American mathematician

Harold P. Boas (born June 26, 1954) is an American mathematician, professor emeritus of Texas A&M University, where he was Professor and Presidential Professor for Teaching Excellence in the department of mathematics.

==Life==
Boas was born in Evanston, Illinois, United States. He is the youngest of three children of two noted mathematicians, Ralph P. Boas, Jr and Mary L. Boas.

==Education==
He received his A.B. and S.M. degrees in applied mathematics from Harvard University in 1976 and his Ph.D. in mathematics from the Massachusetts Institute of Technology in 1980 under the direction of Norberto Kerzman.

==Career==
Boas was a J. F. Ritt Assistant Professor at Columbia University (1980–1984) before moving to Texas A&M University as an assistant professor, where he advanced to the rank of associate professor in 1987 and full professor in 1992. He was given the university title of Presidential Professor for Teaching Excellence in 2012 and the System title of Regents Professor in 2014.
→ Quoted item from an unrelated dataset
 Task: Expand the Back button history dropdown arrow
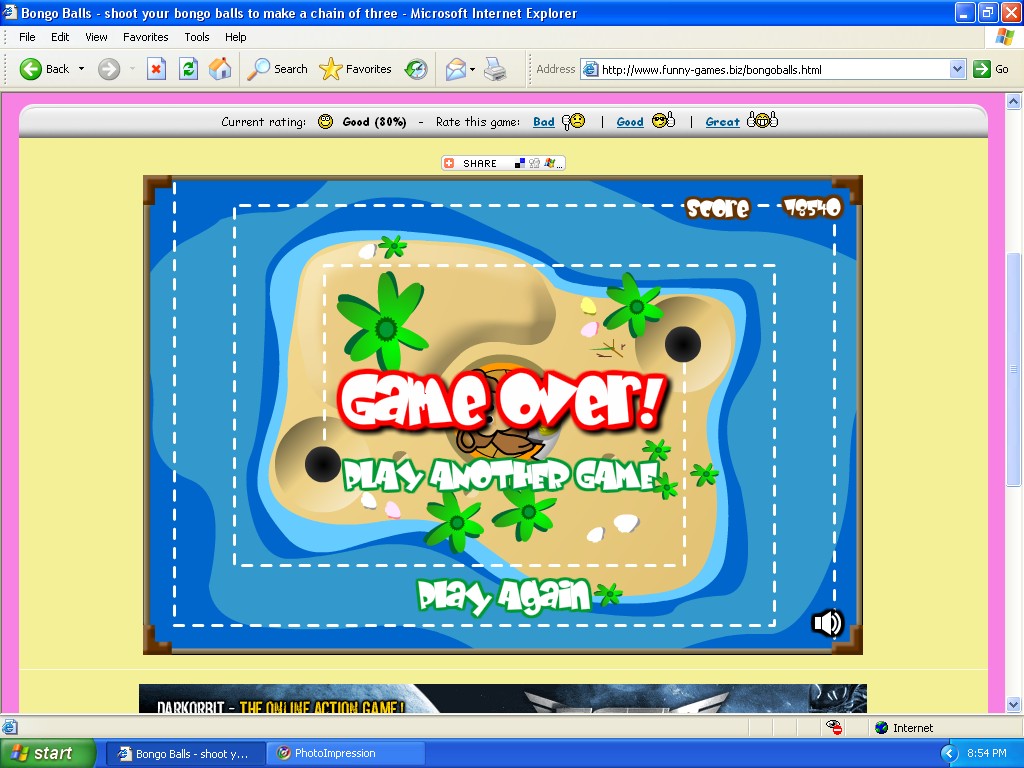point(82,69)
He has held visiting positions at the University of North Carolina at Chapel Hill and the Mathematical Sciences Research Institute in Berkeley, California.

== Mathematical works and service==
Boas has published over thirty papers twelve of which he coauthored with his colleague Emil J. Straube. Starting from late 80s until mid 90s, they had a spectacular progress in the study of global regularity of the Bergman projection and of the ∂̅-Neumann problem. In particular, they have proved the global regularity in the sense of preservation of Sobolev spaces on large class of pseudoconvex domains. Boas also provided a counterexample to the Lu Qi-Keng Conjecture which was raised by Lu Qi-Keng in 1966 and asked whether it was true for every bounded domain that the Bergman kernel function had no zeroes.
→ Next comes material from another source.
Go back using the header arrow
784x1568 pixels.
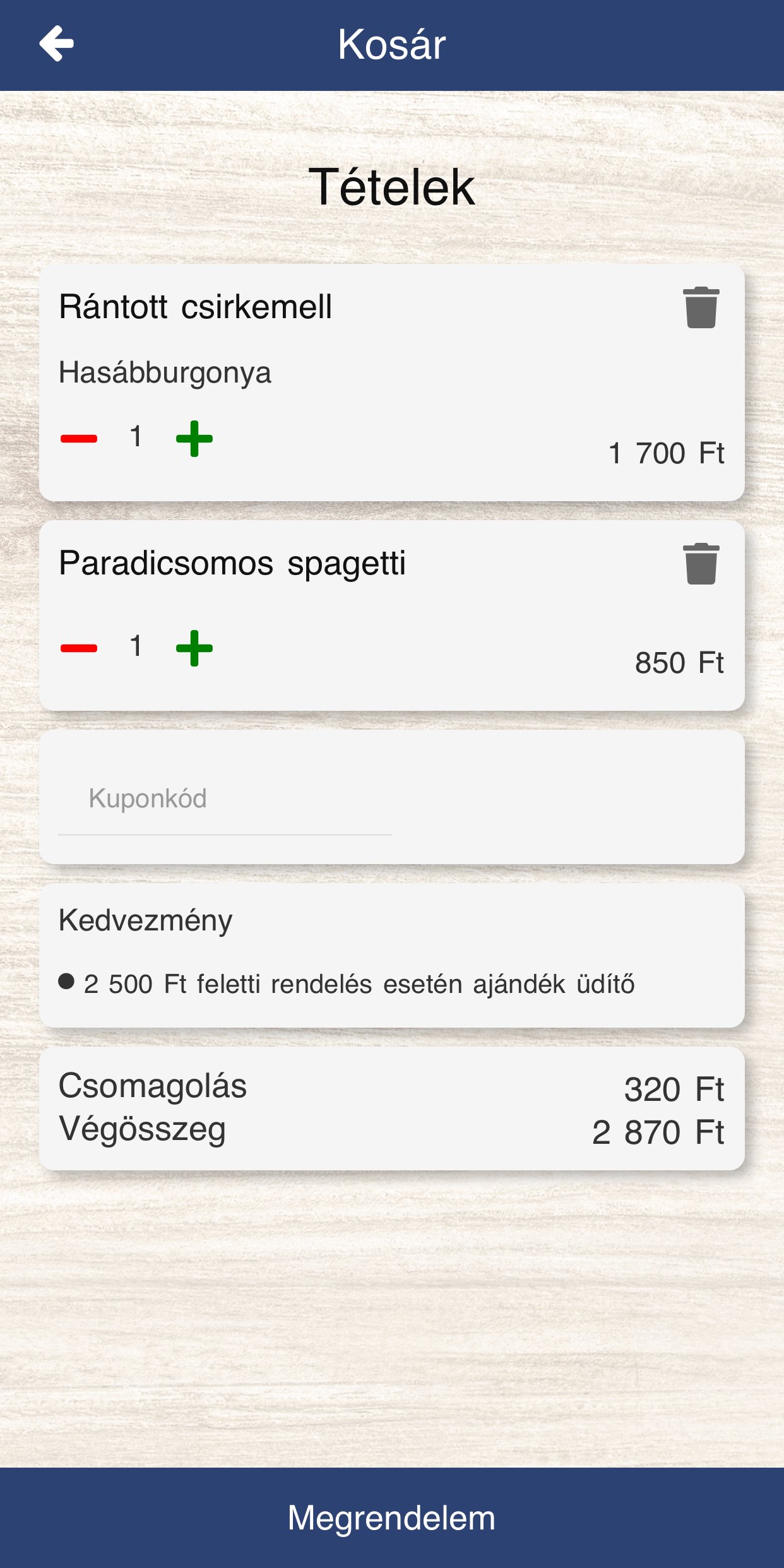(57, 44)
He has also published more than 200 short reviews for zbMathOpen and more than 550 reviews for Mathematical Reviews over MathSciNet.

Boas was part of Russian Translation Project of the American Mathematical Society and translated more than 84 Russian research articles in English as well as a book by Alexander M. Kytmanov from Russian into English.

He has served as the editor of the Notices of the American Mathematical Society between 2011 and 2003, took part in editorial duties in several research journals.

==Awards==
He was the winner of the 1995 Stefan Bergman Prize of the American Mathematical Society. In 2012, he became a fellow of the American Mathematical Society.

Boas is also known for his excellence in teaching and expository works, including Reflections on the arbelos (for which he won the Chauvenet Prize in 2009). He has twice won the Lester R. Ford Award of the Mathematical Association of America in 2007 and 2017.

He has revised and updated his father's books, such as the fourth edition of A Primer of Real Functions and the second edition of Invitation to Complex Analysis.